> Reading passage:
━━━

Answer: The contributions to National Mineral Exploration Trust (NMET) and District Mineral Foundation (DMF) qualify as consideration towards supply of mining service by Andhra Pradesh Government and they being includible under value of supply, are chargeable to GST under the Reverse Charge Mechanism in the hands of the applicant, i.e., service recipient.

FULL TEXT OF ORDER OF AUTHORITY OF ADVANCE RULING,ANDHRA PRADESH

(Under sub-section (4) of Section 98 of Central Goods and Services Tax Act, 2017 and sub- section (4) of Section 98 of Andhra Pradesh Goods and Services Tax Act, 2017)

1. At the outset we would like to make it clear that the provisions of CGST Act, 2017 and SGST Act, 2017 are in pari materia and have the same provisions in like matter and differ from each other only on a few specific provisions. Therefore, unless a mention is particularly made to such dissimilar provisions, a reference to the CGST Act would also mean reference to the corresponding similar provisions in the APGST Act.

2. The present application has been filed u/s 97 of the Central Goods & Services Tax Act, 2017 and AP Goods & Services Tax Act, 2017 (hereinafter referred to CGST Act and APGST Act respectively) by M/s. Manyam Venkateswara Rao, Rajahmundry, East Godavari District, Andhra Pradesh (hereinafter referred to as applicant), registered under the AP Goods & Services Tax Act, 2017.

3. Brief Facts of the case:

1. Manyam Venkateswara Rao (Manyam), an individual proprietor and a mining lease holder was granted mining lease rights for “LATERITE” mineral by Government of Andhra Pradesh vide G.O. Ms. No. 63 dated 24.07.2013 over an extent of 10 hectares of land of Reserve Forest in East Godavari District.

2. On reclassification of Laterite from Major to Minor Mineral, the government has announced fixed Royalty (seigniorage fee) for Laterite vide G.O. M.S No. 105 dated 13.11.2015. The rate of Royalty is Rs. 75/- M.T for non -metal Grade and Rs. 150/- M.T for Metal Grade.

━━━

> Record excerpts:
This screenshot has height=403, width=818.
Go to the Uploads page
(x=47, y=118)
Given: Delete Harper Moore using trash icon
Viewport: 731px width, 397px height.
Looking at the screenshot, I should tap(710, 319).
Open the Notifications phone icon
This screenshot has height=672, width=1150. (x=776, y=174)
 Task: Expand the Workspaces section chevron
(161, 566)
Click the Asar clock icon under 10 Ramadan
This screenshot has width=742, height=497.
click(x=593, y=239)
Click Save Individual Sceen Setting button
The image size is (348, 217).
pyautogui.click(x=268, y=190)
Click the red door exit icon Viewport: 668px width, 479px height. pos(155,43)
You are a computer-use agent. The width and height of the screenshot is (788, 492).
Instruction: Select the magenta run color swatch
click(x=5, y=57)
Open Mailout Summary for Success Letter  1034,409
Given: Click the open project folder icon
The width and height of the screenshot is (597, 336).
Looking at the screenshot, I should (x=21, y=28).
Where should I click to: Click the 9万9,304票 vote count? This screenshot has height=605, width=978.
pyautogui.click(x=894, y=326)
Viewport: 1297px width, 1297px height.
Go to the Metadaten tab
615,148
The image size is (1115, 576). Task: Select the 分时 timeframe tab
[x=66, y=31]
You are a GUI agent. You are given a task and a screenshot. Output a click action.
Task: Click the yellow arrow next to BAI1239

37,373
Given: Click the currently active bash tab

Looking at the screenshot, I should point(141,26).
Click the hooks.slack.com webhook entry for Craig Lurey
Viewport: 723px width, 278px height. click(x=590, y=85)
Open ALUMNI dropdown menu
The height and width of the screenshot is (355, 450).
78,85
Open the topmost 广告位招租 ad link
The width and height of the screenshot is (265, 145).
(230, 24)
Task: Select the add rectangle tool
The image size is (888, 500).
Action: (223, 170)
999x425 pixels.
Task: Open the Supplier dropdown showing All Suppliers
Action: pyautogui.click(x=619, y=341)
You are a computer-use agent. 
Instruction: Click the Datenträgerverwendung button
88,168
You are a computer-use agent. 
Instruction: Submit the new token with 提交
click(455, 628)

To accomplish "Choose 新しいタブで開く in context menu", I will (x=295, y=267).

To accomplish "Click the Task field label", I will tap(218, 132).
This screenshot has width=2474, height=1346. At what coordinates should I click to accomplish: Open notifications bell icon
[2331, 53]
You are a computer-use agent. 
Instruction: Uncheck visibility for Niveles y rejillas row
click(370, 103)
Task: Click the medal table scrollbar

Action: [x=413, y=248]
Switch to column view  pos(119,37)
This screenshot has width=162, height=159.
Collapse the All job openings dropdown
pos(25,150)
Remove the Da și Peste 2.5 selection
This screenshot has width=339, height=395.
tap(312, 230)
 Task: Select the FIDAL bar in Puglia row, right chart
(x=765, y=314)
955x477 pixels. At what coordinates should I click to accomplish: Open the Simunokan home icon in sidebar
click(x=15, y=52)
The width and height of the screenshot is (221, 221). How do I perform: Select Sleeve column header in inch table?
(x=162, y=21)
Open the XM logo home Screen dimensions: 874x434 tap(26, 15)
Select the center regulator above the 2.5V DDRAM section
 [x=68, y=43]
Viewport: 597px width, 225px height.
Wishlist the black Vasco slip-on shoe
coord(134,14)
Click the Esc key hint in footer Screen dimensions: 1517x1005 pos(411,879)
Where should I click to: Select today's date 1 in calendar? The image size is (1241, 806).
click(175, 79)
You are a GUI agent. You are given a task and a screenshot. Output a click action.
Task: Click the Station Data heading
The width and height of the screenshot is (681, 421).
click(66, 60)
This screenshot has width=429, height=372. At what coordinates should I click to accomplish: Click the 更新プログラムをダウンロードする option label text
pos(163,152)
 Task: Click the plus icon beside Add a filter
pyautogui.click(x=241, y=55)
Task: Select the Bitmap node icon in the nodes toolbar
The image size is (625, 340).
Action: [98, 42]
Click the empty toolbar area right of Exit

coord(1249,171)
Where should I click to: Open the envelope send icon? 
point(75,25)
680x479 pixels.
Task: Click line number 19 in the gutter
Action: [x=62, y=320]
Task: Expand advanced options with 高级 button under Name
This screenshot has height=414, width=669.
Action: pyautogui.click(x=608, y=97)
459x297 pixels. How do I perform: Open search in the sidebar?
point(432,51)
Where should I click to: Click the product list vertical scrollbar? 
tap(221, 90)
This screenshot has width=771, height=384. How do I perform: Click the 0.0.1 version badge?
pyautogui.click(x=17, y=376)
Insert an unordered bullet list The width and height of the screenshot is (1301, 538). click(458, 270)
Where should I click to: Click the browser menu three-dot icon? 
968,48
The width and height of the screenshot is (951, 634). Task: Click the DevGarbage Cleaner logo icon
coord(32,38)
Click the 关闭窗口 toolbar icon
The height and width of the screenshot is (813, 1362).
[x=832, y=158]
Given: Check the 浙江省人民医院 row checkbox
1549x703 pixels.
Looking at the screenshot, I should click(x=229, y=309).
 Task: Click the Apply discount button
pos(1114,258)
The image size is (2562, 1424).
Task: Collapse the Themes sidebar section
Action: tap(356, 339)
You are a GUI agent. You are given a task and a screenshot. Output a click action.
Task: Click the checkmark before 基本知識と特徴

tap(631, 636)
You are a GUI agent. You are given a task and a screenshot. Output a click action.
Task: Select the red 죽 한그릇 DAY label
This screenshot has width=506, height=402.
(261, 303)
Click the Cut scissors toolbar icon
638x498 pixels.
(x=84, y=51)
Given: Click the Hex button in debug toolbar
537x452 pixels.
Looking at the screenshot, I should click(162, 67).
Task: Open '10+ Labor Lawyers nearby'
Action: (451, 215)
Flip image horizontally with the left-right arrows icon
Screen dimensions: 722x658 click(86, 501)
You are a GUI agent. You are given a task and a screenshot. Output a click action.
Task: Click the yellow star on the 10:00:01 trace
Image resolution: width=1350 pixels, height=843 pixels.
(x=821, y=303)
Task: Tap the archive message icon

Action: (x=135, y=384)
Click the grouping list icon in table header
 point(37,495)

━━━

> Tasks to carry out:
1. Repeat the passage of the advance ruling between "Answer: The contributions" and "i.e., service recipient.", inclusive, without changing a word.
2. Rename "scrollbar" to "scroll bar" in the records between the lines holding "Task: Click the medal table scrollbar" and "click(175, 79)", inclusive. Return only those lines, with everything else left unchanged.

> Answers to the problems:
1.
Answer: The contributions to National Mineral Exploration Trust (NMET) and District Mineral Foundation (DMF) qualify as consideration towards supply of mining service by Andhra Pradesh Government and they being includible under value of supply, are chargeable to GST under the Reverse Charge Mechanism in the hands of the applicant, i.e., service recipient.

2.
Task: Click the medal table scroll bar

Action: [x=413, y=248]
Switch to column view  pos(119,37)
This screenshot has width=162, height=159.
Collapse the All job openings dropdown
pos(25,150)
Remove the Da și Peste 2.5 selection
This screenshot has width=339, height=395.
tap(312, 230)
 Task: Select the FIDAL bar in Puglia row, right chart
(x=765, y=314)
955x477 pixels. At what coordinates should I click to accomplish: Open the Simunokan home icon in sidebar
click(x=15, y=52)
The width and height of the screenshot is (221, 221). How do I perform: Select Sleeve column header in inch table?
(x=162, y=21)
Open the XM logo home Screen dimensions: 874x434 tap(26, 15)
Select the center regulator above the 2.5V DDRAM section
 [x=68, y=43]
Viewport: 597px width, 225px height.
Wishlist the black Vasco slip-on shoe
coord(134,14)
Click the Esc key hint in footer Screen dimensions: 1517x1005 pos(411,879)
Where should I click to: Select today's date 1 in calendar? The image size is (1241, 806).
click(175, 79)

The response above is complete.